Building Self-Awareness: The Missing Skill
Most people don’t struggle because of lack of skill — they struggle because of lack of self-awareness. awareness. They repeat patterns because they never pause to recognize them.
Here are 3 daily practices that build real self-awareness — the kind that turns failure into growth:
1) The 3-Minute Mirror
At the end of the day, ask yourself three questions:
What went well today?
What didn’t?
What did I contribute to both?
(You’ll quickly notice trends in how you react, lead, or procrastinate.)
2) Name it, Don’t Numb it
When you feel frustration or fear — name it out loud.
“I’m anxious because I don’t know what comes next." I’m angry because I feel unseen. "
Research shows naming emotions activates logic and disarms reactivity. You can’t manage what you won’t admit.
3) Slow Your Response Time
Practice pausing three seconds before reacting — especially when emotions rise. This pause rewires impulsivity into intentionality. You start responding to life instead of reacting to it.
That’s how you turn awareness into control.
For Leaders: Failure as a Culture, not a Consequence
If you lead people, here’s the honest truth: You’re not managing outcomes — you’re managing belief.
High performers don’t fear challenge; they fear punishment for being human. They fear that failure means their effort was wasted instead of valued.
Great leaders flip that. They turn failure into feedback loops.
Ask Reflective, Not Reactive Questions
Instead of “Why did this happen?” ask “What can this teach us? "You shift the tone from blame to curiosity — and that’s where innovation begins.
Celebrate the Attempt
Publicly acknowledge risks taken, even when the result wasn’t ideal.

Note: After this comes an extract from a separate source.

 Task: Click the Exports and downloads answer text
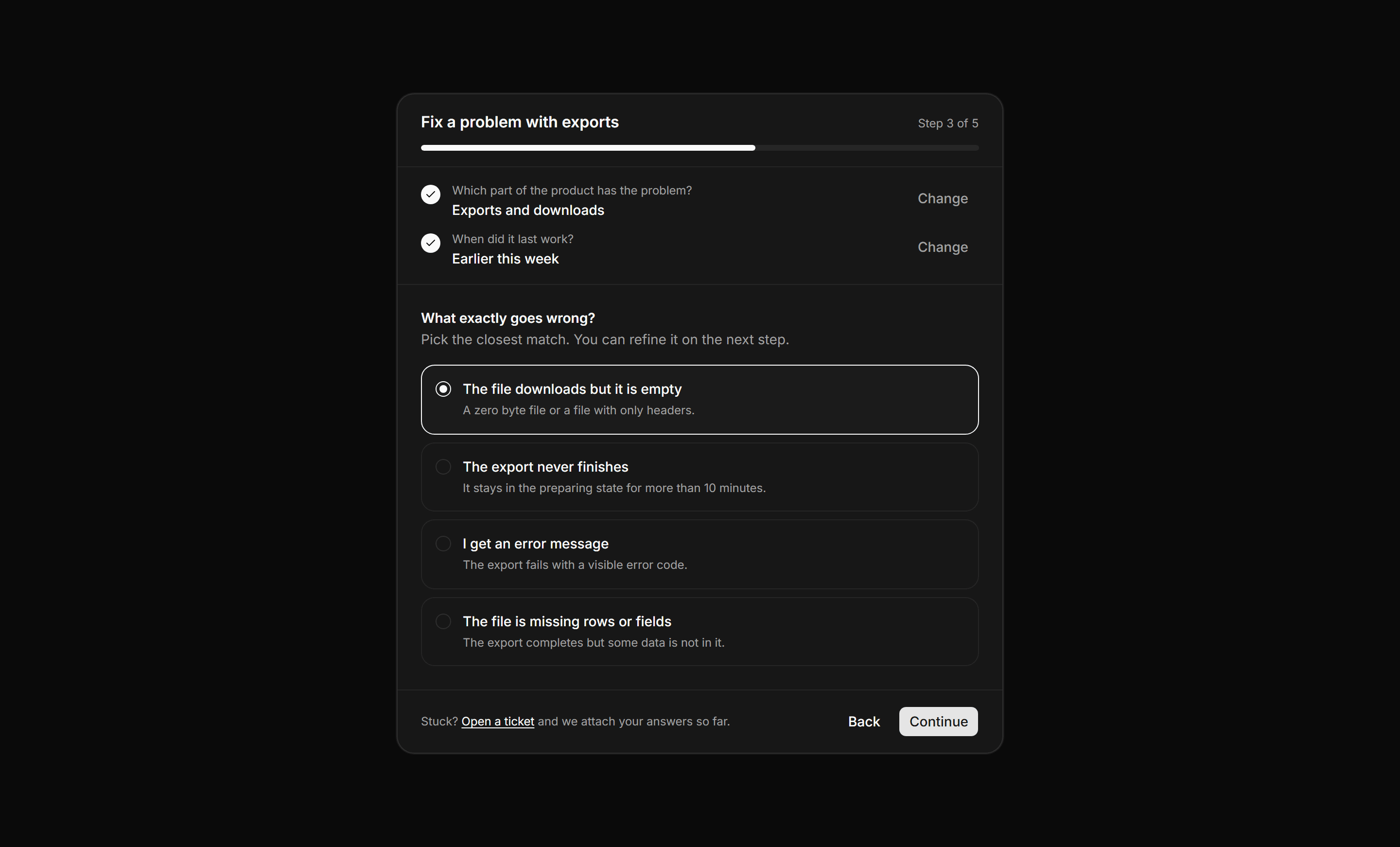coord(528,211)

It reinforces courage, not compliance.
Build Psychological Safety
People don’t need permission to succeed — they need permission to fail without fear. That’s how you get truth instead of performance.
The Bigger Picture
Failure is only painful when you tie it to your worth. But once you tie it to your growth, it becomes the most honest mentor you’ll ever have.
Success may keep you comfortable — but failure keeps you real. It humbles the ego, sharpens the craft, and deepens the connection between who you are and who you could be.

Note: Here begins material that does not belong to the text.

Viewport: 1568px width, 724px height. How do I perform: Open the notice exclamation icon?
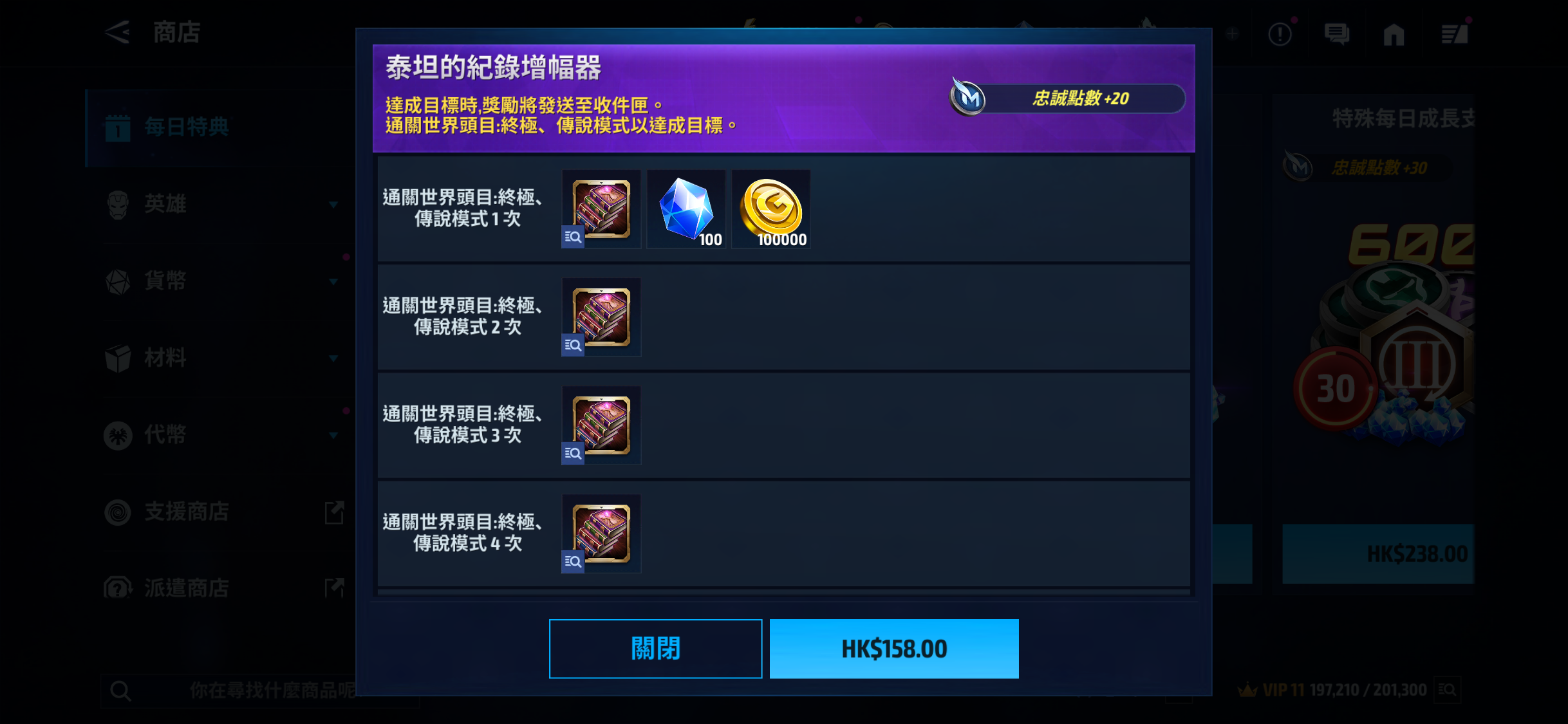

The goal isn’t to fail less. It’s to learn faster. Because success without reflection is luck. But failure — failure with awareness — is mastery.
Failure isn’t the villain we make it out to be. Maybe it’s that brutally honest friend who doesn’t sugarcoat and still eats the last slice of pizza — annoying, but necessary. Success might make you feel good, but failure, that will make you better.
Because failure keeps you.
humble
hungry
human
So, the next time things fall apart, don’t panic — just grab a notebook. Because class is in session, and failure, as always, showed up right on time.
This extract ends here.